#### [Short task]
Retype the listing lines from the one containing "Screen dimensions: 1233x699" through the one containing "I will pos(233,321).", inclusive, reproducing each precisely.

#### [Data to use]
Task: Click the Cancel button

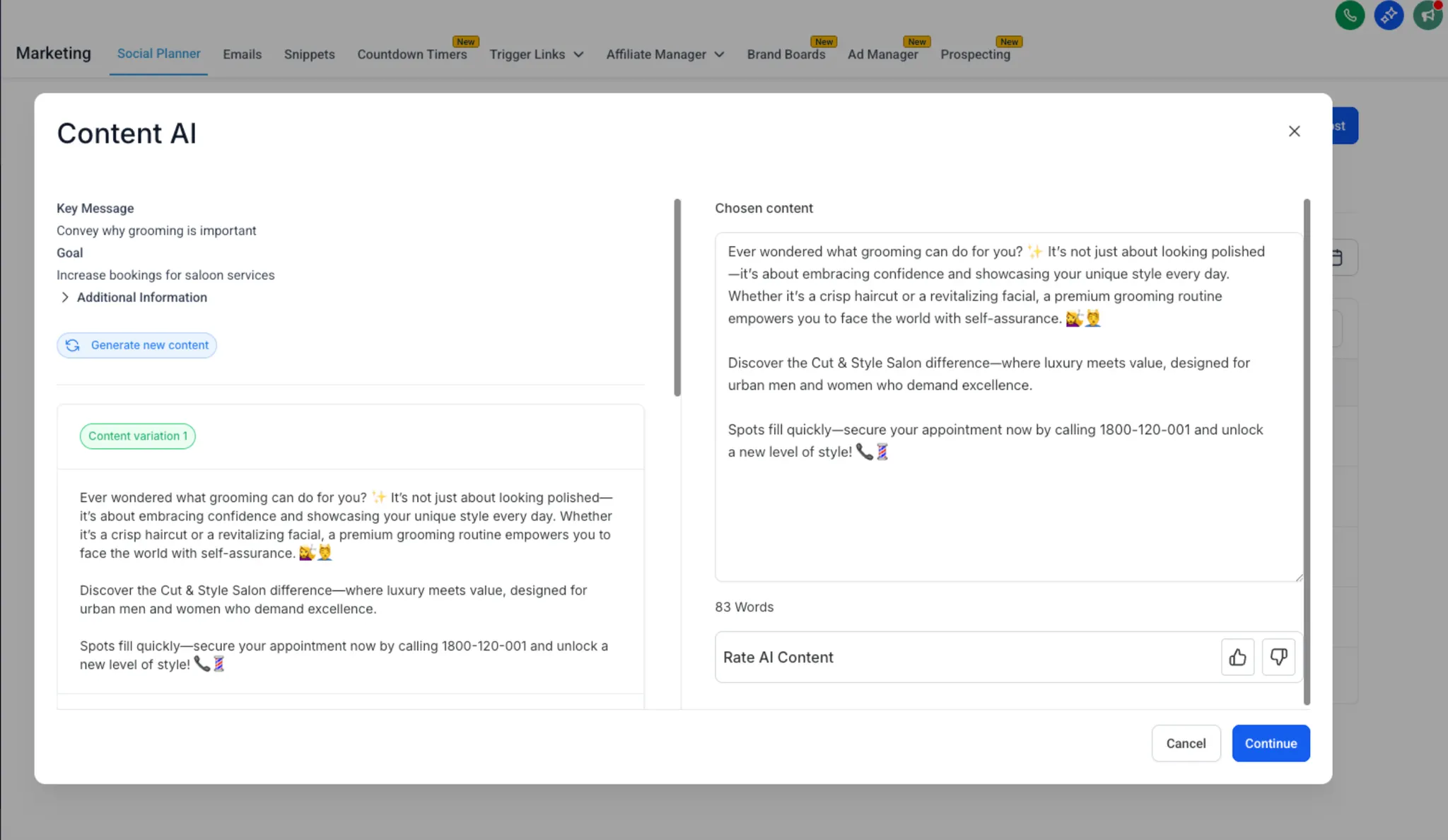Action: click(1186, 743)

--

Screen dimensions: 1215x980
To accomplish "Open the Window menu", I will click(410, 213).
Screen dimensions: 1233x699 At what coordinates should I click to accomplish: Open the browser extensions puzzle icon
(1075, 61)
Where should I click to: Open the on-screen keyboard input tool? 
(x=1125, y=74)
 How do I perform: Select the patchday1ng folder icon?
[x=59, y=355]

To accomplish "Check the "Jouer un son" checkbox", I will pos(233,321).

#### [Task output]
Screen dimensions: 1233x699 At what coordinates should I click to accomplish: Open the browser extensions puzzle icon
(1075, 61)
Where should I click to: Open the on-screen keyboard input tool? 
(x=1125, y=74)
 How do I perform: Select the patchday1ng folder icon?
[x=59, y=355]

To accomplish "Check the "Jouer un son" checkbox", I will pos(233,321).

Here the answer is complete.